Now to get a list of the URLs we’re going to use a program called linklint, this Perl program is used to check the links of a site.  While checking the links of a site it also creates a file with all the URLs for the site. After you’ve installed the program you should run it a command similar to the one below but replacing ‘www.example.com’ with your own site and ‘example_results’ with the directory you want the results saved to.


linklint -http -host http://www.example.com -limit 1000 -doc example_results /@

This will check every link on your site(limited to 1000) and generate several files with the results.  The important file is httpok.txt, it contains a list of all internal URLs for the site (well all the ones that weren’t broken).

So that’s step 1 complete, now we could certainly use the list of URLs and wget to grab the source for each of the URLs but then we have to use some clever HTML parser to start stripping out the HTML.  An easier way is to use the text web browser Lynx.  You can view a web page inside the shell using something like.


lynx http://www.example.com

Now to save the page rather than browsing it use the -dump parameter e.g.


lynx -dump http://www.example.com > example_index.txt

This lets you output the page as plain text.  So now it is a relatively simple task to combine the results from Linklint with lynx to general a text file for every page of your site without any html.

The final step is check the spelling of each of the files.  For that you can just use something like spell.


spell example_index.txt

Well those are the basic steps needed to create a site spell checker, you might want to use those three programs to right a script in the programming language of your choice.  Alternatively continue with the tutorial to see how to create Ruby script to perform the spell checking.

Below is a very simple version written in ruby for you to expand on.


require 'fileutils'

# Get the files to use in the spelling checker
site_url = 'www.example.com'
results = File.join(ENV["HOME"],'example_results')

linklint_results = File.join(results,'linklint_results')
lynx_results = File.join(results,'lynx_results')

# Create a directory for the results if they don't exist
FileUtils.mkdir_p(lynx_results)
FileUtils.mkdir_p(linklint_results)

# Run linklint for the site
puts "linklint -http -host #http://theinbetweens.co.uk/ -limit 1000 -doc #{linklint_results} /@"
system "linklint -http -host #http://theinbetweens.co.uk/ -limit 1000 -doc #{linklint_results} /@"

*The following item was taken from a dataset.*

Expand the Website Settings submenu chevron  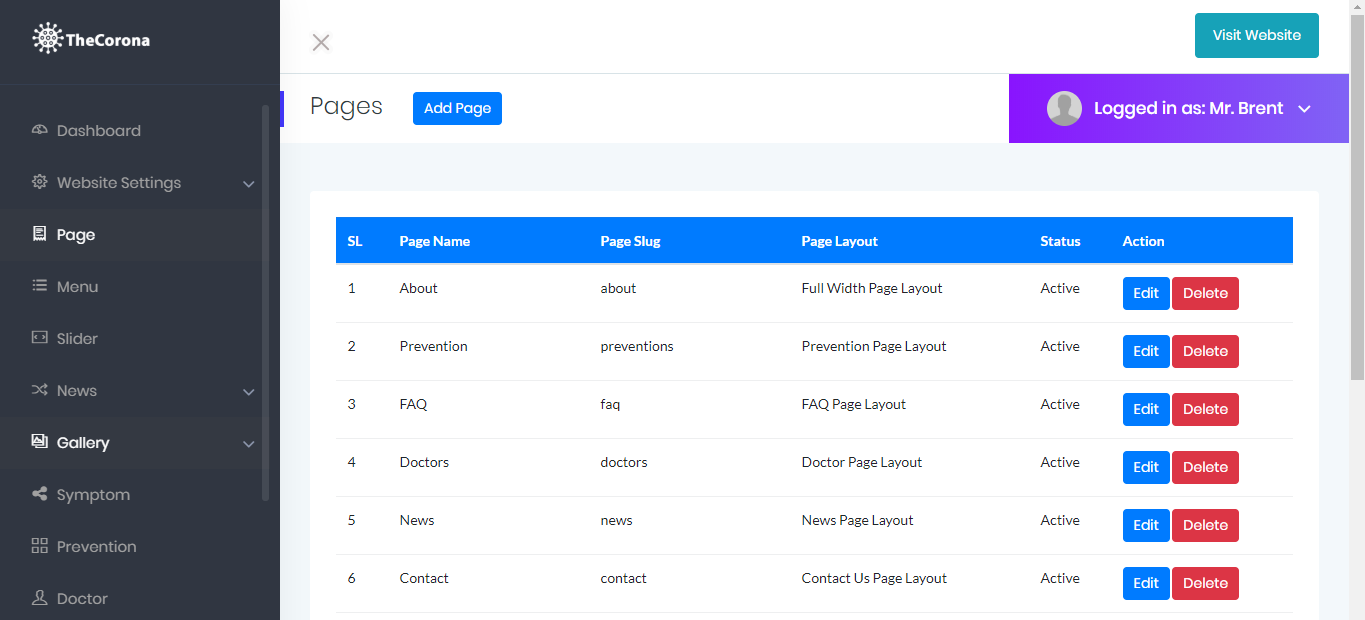[249, 184]
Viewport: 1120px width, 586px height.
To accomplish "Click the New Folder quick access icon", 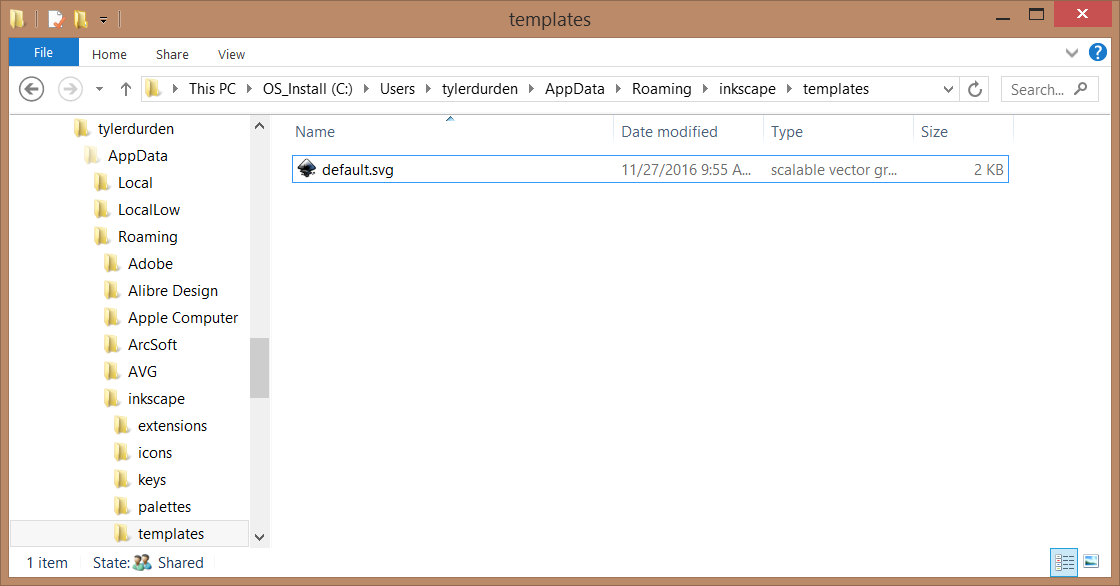I will pos(80,18).
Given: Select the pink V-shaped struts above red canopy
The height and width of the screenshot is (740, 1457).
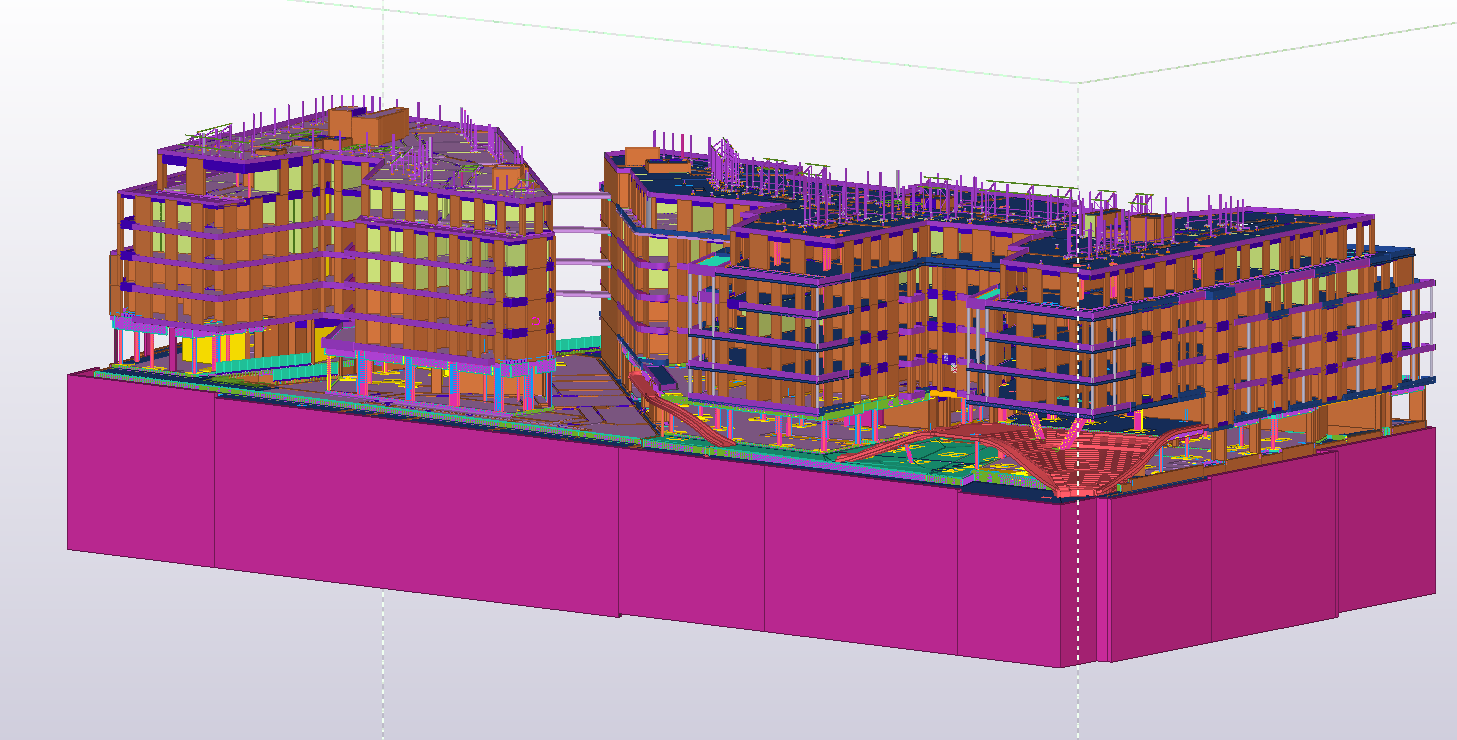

# Create an array of all the URLs on the site
site_urls = []
f = File.open(File.join(linklint_results,'httpok.txt'),'r')
f.each_line do |line|
  
  # Find all the lines that start wih a / and don't include a periods(.)
  if line =~ /^\s+\/.*/ && !(line =~ /\./)
    site_urls << line.gsub(/\s/,'').chomp
  end
end

# Save URL as a static webpage
count = 0
results = []
site_urls.each do |x|
  output_path = File.join(lynx_results,count.to_s+'.txt')
  system "lynx -dump http://#http://theinbetweens.co.uk/#{x} > #{output_path}"
  count += 1
end  

safe_words = %w{http localhost com www co uk}

count.times do |x|
  output_path = File.join(lynx_results,x.to_s+'.txt')
  spell_dump = `spell -b #{output_path}`
  error_words = spell_dump.split("\n").uniq
  error_words = (error_words - safe_words)
  puts error_words.inspect 
end

I haven’t checked it on Windows yet but I’ll try and do that soon and make any corrections.

You don’t need to use it just for spell checking either.  Companies are general quite particular about the case and spacing of their name, a quick search through the results will let you check that companies name is correct case etc.